Detecting clusters of outliers by repeatedly dropping observations

Chinmay Sharma

Join Date: Nov 2015

Posts: 351
#1

Detecting clusters of outliers by repeatedly dropping observations

27 Jul 2018, 08:32

Hi All,

I have data that resembles the following:

Code:

* Example generated by -dataex-. To install: ssc install dataex clear input float(output year) 213 1999 123 2000 231 2001 3212 2002 2313 2003 3213 2004 2132 2005 123 2006 321 2007 321 2008 231 2009 end

In the above, I have data on output by year. What I wish to do is detect outliers by brute force (defined for my purposes as abnormal increases from past years- 200%, say). Now, there are two classes of problem, one of which is easy to solve. In the case where there is a single outlying observation, I do the following:

Code:

gen logoutput=log(output) gen percentagechange=abs(logoutput[_n]-logoutput[_n-1] drop if percentagaechange>2

In the above dataset, this will just get rid of the first outlying observation (3212 in 2002). However, given that 2313 is not an outlier with respect to 3212, it will not get identified as such. However, this is an unusually large cluster of outliers with respect to the variable generally.
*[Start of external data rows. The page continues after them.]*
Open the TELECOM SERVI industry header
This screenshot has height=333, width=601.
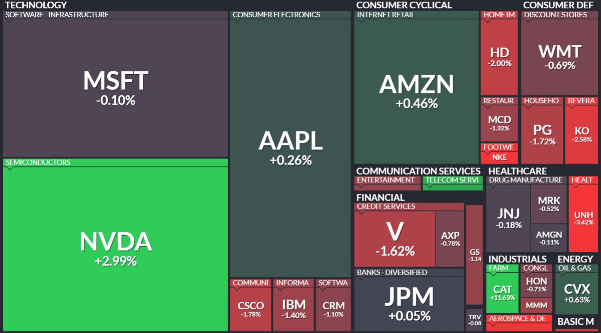(452, 180)
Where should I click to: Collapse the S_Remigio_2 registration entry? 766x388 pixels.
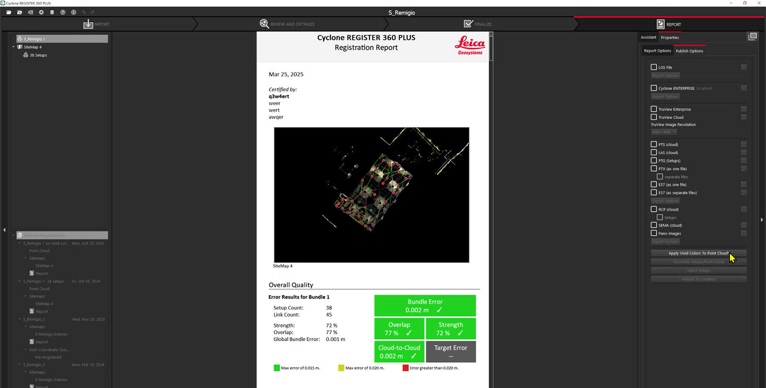20,319
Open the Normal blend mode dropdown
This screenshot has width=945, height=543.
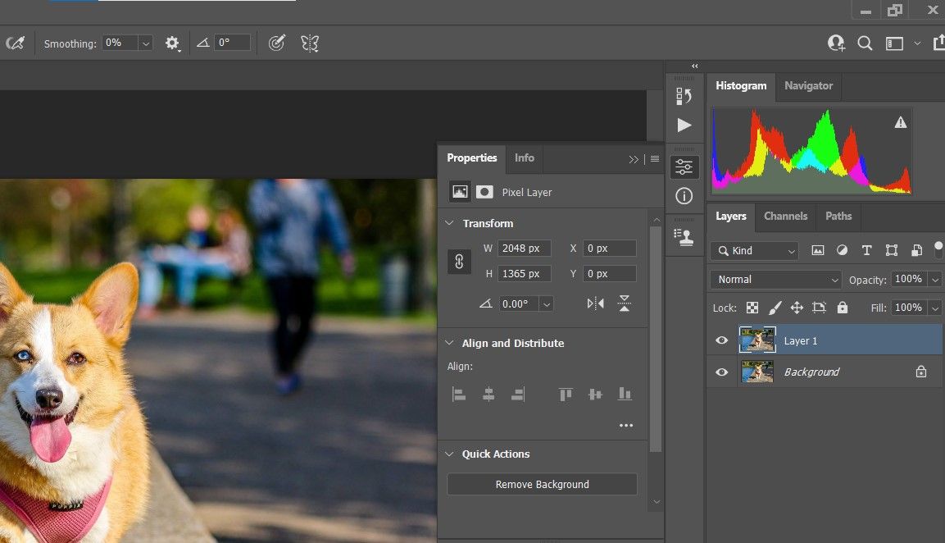pyautogui.click(x=775, y=280)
As such, I would like to repeatedly drop outliers over and over again- so for instance, after the first iteration, I obtain the dataset as above, but without the year 2002. I want to repeat the procedure again, so now the percentage change of 2003 with respect to 2001 will be calculated, 2003 identified as an outlier with respect to 2001 and so on. I want to this to continue till it reaches 2006, which will not be identified as an outlier with respect to 2001. This way, I will be able to identify large clusters of outlying observations. Any suggestions for this are much appreciated.

Kind Regards,
CS
Tags: None
Joseph Coveney

Join Date: Apr 2014

Posts: 4397
#2

27 Jul 2018, 18:57

Originally posted by Chinmay Sharma View Post

I would like to repeatedly drop outliers over and over again

You can set up a -while r(N) >0- loop containing a -replace- and with a -count if- at the end. You'd need to prime it (use code analogous to what you show); Mata has a -do while-, but Stata doesn't.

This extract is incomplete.